▶ [GOAL]
In the comment thread on property taxes below, reproduce word for word everything from "Comment by DuPage" down to "counties are similar.".

▶ [DOCUMENT SEGMENT]
Comment by PrairieDog Wednesday, Jan 8, 20 @ 11:24 am
Back office consolidation is long overdue. We can keep lots of units of local government serving the same people and paid for by the same people. But the school district, library, park district and village do not all need their own administrative staff, HR department, communications / graphic designer, procurement team, law firm, accounting firm, etc. And forcing shared services to happen will reduce budgets, inevitably. There should be one capital improvement plan for all public buildings in each township, for example. One HR department. One shared software license. There’s a lot of duplication happening now. We can’t afford it anymore. (My two cents as a local elected official).
Comment by Dan Johnson Wednesday, Jan 8, 20 @ 11:43 am
“probably a limit to how much money school consolidation would save”
… uh, this is a pretty trivial statement. I mean, there’s a finite of money spent on schools, so that would be the absolute limit.
Comment by Perrid Wednesday, Jan 8, 20 @ 11:43 am
When you look at property taxes and the distribution of those monies, the glaring number that folks see is K-12 education school districts.
The funding of K-12 education, locally, through property taxes is a model predicated on two end goals these districts need;
* Minimum “per pupil” funding that meets the minimums needed.
* The wants/needs of parents/families for the children attending these schools.
The pension crisis included, I look at these issues as a bottom line / end game of school funding and the manner to do so being as important of a key as any.
My question is this;
What do we need to do to make education funded at minimum levels that also allows property tax relief, without increasing the burden disproportionately to the relief we seek with property taxes?
If wealthier areas/districts would like to increase revenue, avd have the real means (wealth) to do that *above* minimum expectations for all districts, have at it.
This;
ILLINOIS CONSTITUTION, ARTICLE X
EDUCATION
SECTION 1. GOAL - FREE SCHOOLS
A fundamental goal of the People of the State is the
educational development of all persons to the limits of their
capacities.
The State shall provide for an efficient system of high
quality public educational institutions and services.
Education in public schools through the secondary level shall
be free. There may be such other free education as the
General Assembly provides by law.
The State has the primary responsibility for financing
the system of public education.
Let’s look at this, with a property tax eye, to grasp how we all can seek property tax relief to meet our constitutional goal.
Comment by Oswego Willy Wednesday, Jan 8, 20 @ 11:47 am
Look at Illinois state spending on K-12 in the last 30 years then look at Illinois property tax levies over the last 30 years.
Hiking the income tax will not lower property tax levies. Period.
Comment by Tawk Wednesday, Jan 8, 20 @ 12:02 pm
People in Chicago and Cook county think they are paying high taxes, but they are much lower then similar properties in the collar counties. In Elgin, for example houses in Cook pay one amount. Meanwhile an identical house (built by the same builder) a few hundred feet way in Kane county pays much, much more. (Same school district, same city streets, same police and fire departments, same everything except amount of taxes.)
The question comes to mind, if everything is merged and equalized, would Kane county taxes go down or would Cook county taxes go up?
Comment by DuPage Wednesday, Jan 8, 20 @ 12:02 pm
Mr. Johnson - add policing to your list of shared services. Does every taxing body have to create it’s own police force? I’ve lost count of the number of different policing agencies in Sangamon County and I suspect other counties are similar.

▶ [DATA PROVIDED]
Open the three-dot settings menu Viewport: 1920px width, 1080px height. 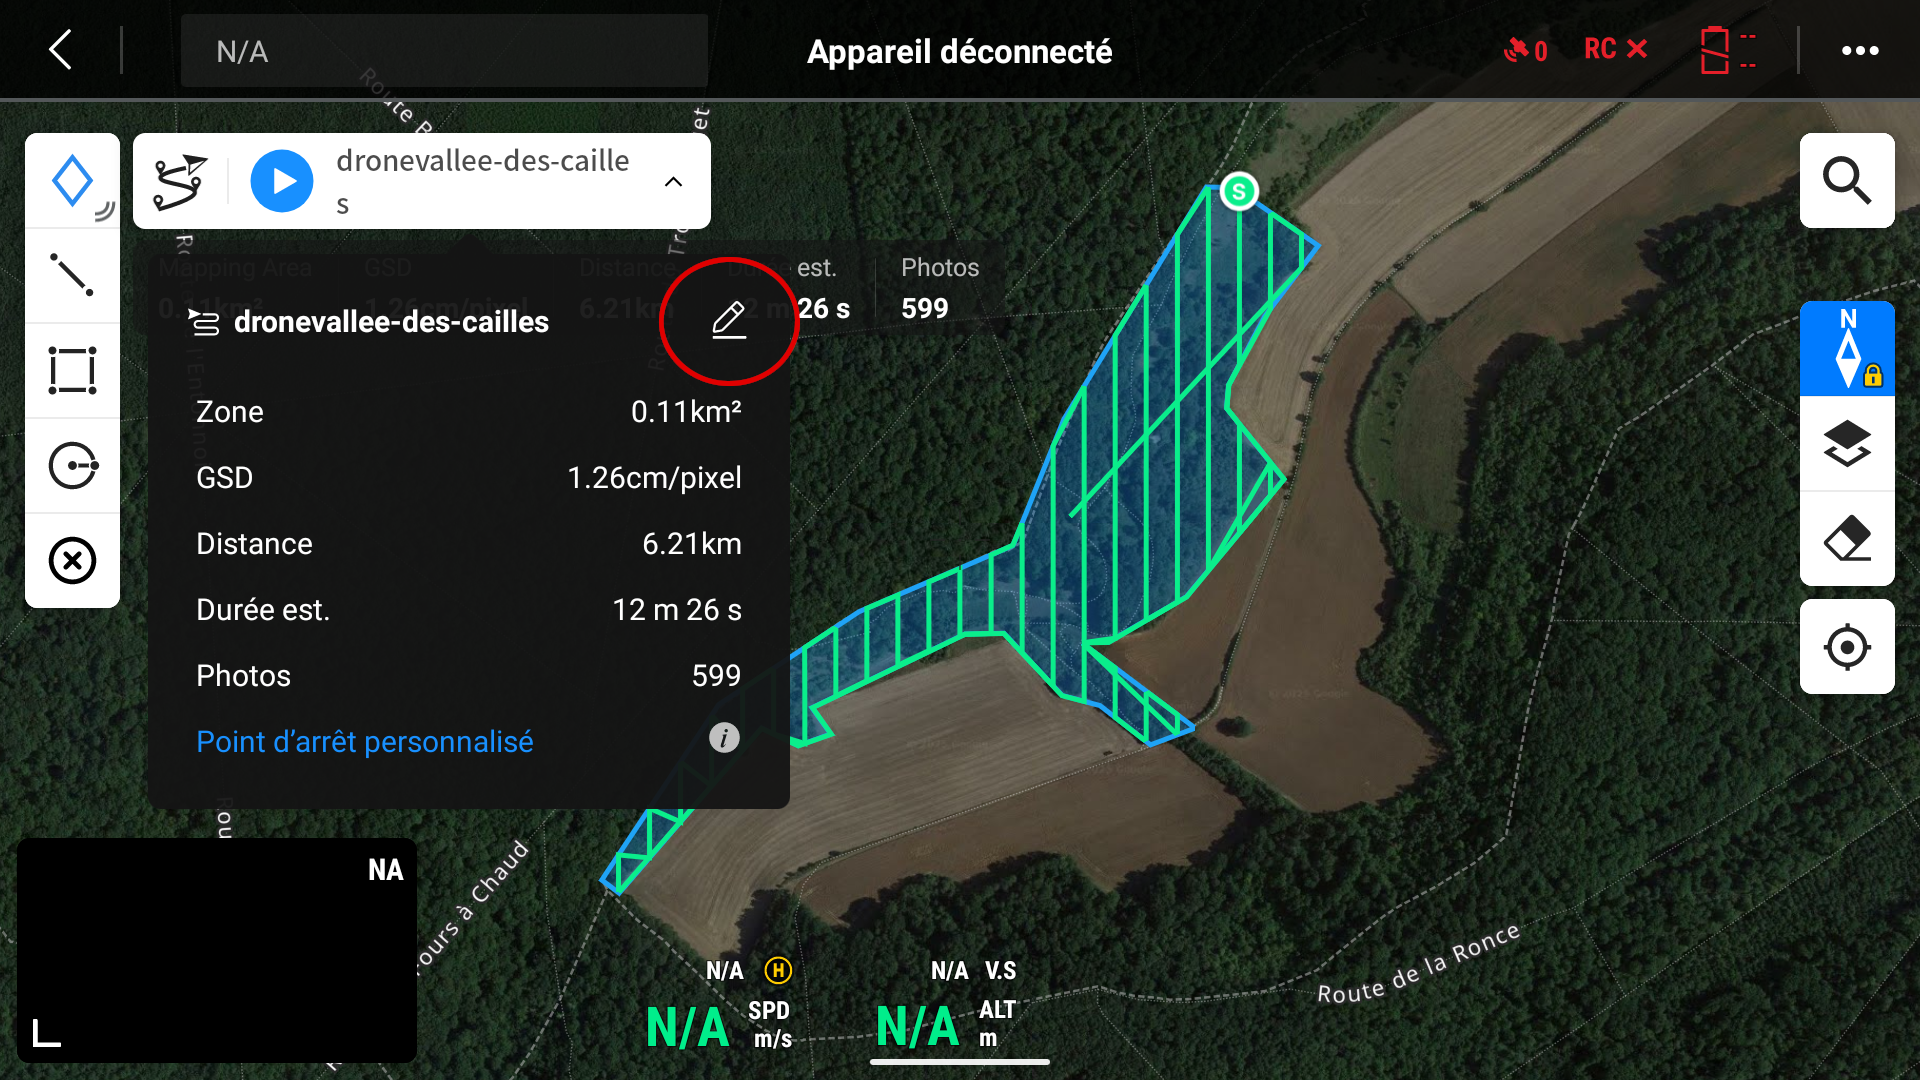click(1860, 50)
* * *
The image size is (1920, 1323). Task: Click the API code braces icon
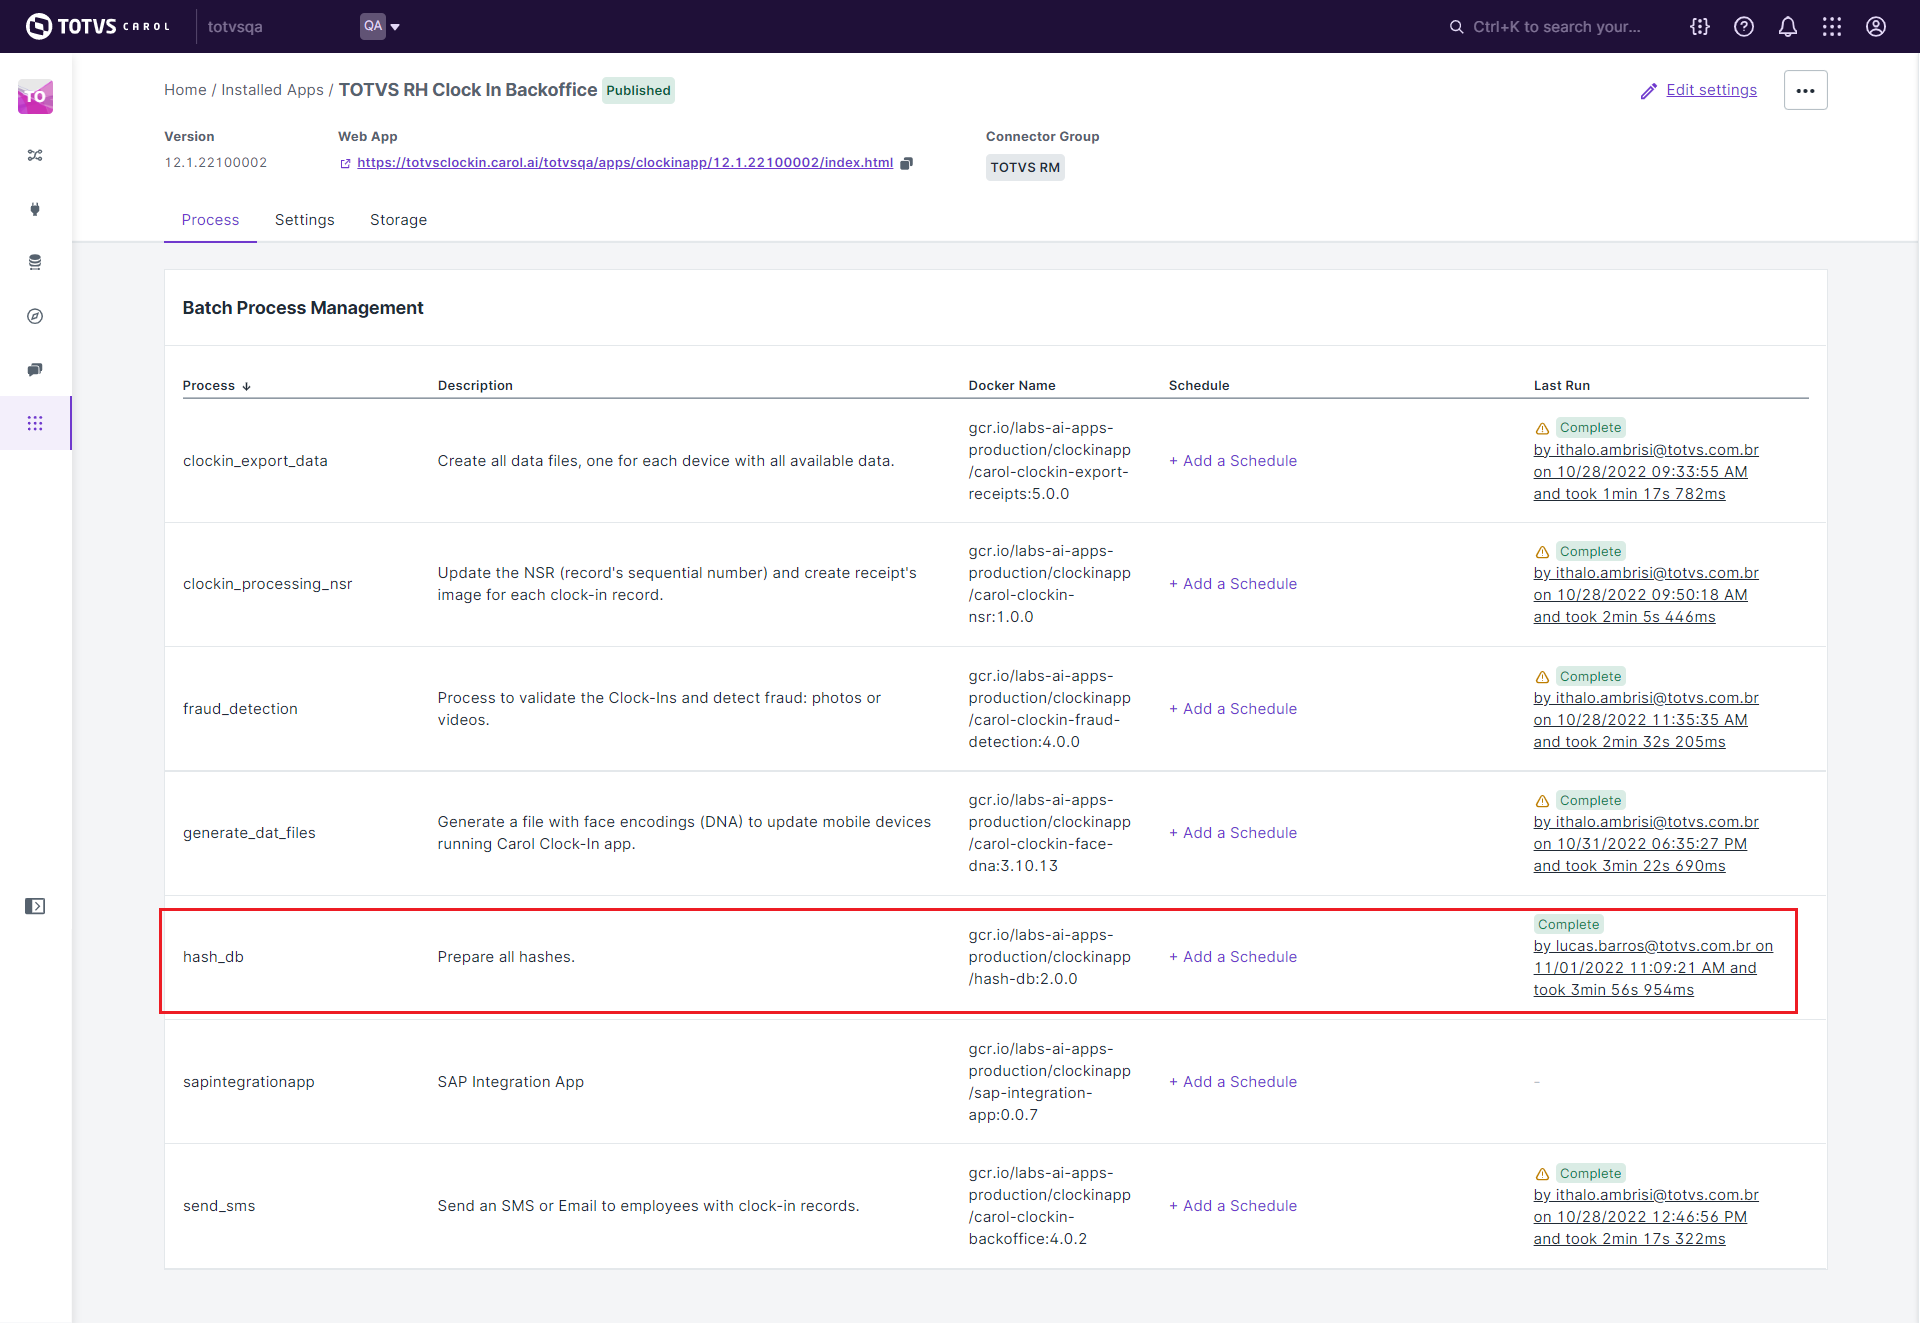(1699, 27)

▶ [CORRECT OUTPUT]
Comment by DuPage Wednesday, Jan 8, 20 @ 12:02 pm
Mr. Johnson - add policing to your list of shared services. Does every taxing body have to create it’s own police force? I’ve lost count of the number of different policing agencies in Sangamon County and I suspect other counties are similar.